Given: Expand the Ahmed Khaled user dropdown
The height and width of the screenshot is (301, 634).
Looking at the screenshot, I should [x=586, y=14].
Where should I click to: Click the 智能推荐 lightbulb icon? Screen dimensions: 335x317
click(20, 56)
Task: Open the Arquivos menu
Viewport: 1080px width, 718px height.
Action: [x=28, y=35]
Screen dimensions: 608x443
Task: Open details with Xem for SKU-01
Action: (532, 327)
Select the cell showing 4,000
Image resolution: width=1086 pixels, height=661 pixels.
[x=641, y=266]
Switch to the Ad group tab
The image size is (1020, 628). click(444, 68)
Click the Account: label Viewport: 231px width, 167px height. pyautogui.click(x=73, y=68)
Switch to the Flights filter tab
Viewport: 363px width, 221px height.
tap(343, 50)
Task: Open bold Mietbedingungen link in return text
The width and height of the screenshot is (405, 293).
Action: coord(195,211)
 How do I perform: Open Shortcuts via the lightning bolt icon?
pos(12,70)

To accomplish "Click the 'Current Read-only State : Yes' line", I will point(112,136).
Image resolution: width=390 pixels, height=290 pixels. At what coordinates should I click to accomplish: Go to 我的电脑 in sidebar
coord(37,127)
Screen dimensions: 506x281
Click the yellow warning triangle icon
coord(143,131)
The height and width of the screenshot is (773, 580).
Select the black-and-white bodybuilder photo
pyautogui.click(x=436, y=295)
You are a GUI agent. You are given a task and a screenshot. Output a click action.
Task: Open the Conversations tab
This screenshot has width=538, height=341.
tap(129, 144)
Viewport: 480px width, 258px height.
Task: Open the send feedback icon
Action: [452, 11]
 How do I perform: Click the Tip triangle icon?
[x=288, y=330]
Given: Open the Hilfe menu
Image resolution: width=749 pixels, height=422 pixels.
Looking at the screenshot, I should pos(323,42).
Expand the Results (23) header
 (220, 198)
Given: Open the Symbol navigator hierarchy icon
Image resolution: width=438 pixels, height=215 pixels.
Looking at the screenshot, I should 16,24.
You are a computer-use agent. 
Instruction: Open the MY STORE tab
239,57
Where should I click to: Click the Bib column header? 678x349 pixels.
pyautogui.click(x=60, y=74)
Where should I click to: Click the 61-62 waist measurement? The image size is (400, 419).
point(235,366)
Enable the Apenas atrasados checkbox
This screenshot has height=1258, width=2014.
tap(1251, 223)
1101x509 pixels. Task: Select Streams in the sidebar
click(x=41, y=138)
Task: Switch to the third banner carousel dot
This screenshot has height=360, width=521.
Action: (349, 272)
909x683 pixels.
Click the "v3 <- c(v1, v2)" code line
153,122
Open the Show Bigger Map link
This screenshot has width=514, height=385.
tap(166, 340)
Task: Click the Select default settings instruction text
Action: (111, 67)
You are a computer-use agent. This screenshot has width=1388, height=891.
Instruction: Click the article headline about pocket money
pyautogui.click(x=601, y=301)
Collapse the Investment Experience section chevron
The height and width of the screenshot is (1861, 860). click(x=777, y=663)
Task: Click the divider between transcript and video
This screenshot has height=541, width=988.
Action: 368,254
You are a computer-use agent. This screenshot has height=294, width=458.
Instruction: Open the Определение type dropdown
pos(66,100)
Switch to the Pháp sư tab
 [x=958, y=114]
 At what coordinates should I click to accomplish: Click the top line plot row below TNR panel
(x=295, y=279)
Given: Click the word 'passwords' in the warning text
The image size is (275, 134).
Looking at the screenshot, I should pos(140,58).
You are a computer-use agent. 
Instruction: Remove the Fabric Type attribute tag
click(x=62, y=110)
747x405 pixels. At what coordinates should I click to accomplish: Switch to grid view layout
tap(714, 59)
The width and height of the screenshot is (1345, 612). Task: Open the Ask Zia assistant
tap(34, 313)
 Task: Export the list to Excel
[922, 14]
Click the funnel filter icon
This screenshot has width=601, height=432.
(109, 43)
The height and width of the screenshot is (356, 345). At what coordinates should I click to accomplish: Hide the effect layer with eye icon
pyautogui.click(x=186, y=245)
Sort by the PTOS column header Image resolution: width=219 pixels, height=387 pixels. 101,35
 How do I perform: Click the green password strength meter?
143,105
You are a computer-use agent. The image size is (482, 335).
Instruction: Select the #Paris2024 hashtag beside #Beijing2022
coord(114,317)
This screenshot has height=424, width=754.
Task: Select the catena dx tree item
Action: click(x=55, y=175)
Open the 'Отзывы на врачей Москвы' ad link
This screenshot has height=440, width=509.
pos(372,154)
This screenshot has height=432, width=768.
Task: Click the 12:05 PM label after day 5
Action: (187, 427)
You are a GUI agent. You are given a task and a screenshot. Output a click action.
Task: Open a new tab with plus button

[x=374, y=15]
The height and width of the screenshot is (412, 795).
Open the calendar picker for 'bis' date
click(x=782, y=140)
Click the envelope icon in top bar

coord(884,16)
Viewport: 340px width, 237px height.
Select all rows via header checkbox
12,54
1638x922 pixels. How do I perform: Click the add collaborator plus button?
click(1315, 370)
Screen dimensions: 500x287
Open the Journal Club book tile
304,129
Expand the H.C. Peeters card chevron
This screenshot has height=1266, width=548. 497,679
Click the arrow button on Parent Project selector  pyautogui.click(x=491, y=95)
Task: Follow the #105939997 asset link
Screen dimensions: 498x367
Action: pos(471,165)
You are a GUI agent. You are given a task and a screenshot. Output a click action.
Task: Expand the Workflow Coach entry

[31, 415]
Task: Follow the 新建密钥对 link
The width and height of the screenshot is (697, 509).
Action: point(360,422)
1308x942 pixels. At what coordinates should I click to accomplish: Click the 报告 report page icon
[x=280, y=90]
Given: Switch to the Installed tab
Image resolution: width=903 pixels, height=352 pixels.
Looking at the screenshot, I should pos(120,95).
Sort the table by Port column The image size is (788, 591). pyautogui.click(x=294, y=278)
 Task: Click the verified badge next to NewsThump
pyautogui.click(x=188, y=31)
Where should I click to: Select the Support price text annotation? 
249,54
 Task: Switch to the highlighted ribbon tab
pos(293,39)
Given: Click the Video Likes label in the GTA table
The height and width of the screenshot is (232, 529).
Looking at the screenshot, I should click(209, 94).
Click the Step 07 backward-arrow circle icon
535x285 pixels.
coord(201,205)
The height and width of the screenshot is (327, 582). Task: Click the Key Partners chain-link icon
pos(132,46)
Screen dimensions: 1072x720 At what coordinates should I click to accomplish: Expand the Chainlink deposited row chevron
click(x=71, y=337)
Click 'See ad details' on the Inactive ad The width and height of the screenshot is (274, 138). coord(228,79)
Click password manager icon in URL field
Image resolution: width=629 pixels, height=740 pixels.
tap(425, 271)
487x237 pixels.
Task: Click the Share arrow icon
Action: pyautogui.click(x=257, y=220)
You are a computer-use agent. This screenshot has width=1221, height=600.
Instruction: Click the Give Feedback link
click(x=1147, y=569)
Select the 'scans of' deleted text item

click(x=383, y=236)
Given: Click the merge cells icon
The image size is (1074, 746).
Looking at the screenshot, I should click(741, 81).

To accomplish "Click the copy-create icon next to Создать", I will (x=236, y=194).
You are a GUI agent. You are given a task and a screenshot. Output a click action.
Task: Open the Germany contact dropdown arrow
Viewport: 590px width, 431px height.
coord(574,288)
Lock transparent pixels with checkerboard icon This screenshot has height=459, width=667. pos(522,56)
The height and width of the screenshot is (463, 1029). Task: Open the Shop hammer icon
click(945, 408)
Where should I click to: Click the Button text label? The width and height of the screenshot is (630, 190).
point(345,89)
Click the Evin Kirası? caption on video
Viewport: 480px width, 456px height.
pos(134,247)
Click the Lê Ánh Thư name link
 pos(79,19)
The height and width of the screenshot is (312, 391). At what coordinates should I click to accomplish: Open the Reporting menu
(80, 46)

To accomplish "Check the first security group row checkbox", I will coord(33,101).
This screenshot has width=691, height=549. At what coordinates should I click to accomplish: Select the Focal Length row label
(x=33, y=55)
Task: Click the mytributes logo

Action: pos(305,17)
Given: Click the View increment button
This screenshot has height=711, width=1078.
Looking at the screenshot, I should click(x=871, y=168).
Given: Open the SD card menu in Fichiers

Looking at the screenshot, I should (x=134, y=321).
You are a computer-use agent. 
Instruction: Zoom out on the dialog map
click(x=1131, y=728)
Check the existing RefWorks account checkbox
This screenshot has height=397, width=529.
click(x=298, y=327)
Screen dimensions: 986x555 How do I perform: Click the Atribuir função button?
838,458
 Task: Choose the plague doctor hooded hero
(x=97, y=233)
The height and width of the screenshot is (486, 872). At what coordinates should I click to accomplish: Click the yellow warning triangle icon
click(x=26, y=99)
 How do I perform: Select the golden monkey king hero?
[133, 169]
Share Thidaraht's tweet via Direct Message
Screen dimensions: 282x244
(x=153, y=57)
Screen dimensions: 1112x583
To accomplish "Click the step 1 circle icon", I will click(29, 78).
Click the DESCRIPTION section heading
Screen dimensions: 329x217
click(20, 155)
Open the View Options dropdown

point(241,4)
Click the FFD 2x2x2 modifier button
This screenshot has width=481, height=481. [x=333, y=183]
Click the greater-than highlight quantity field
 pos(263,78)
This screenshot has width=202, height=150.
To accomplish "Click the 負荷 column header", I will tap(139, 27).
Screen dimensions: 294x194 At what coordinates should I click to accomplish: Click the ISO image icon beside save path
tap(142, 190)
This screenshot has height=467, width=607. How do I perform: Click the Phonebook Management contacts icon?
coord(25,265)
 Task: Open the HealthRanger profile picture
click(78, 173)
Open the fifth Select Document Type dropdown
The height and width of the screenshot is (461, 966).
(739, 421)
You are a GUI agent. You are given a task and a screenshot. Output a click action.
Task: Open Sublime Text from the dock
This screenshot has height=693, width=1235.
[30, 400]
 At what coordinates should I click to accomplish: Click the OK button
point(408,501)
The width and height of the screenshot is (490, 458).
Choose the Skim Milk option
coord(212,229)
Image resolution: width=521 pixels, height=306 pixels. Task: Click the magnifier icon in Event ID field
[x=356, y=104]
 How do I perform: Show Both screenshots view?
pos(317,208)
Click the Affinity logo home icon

Task goal -> Which lines in the records above contain the string "Follow"? Copy them.

Task solution ->
Task: Follow the #105939997 asset link
Task: Follow the 新建密钥对 link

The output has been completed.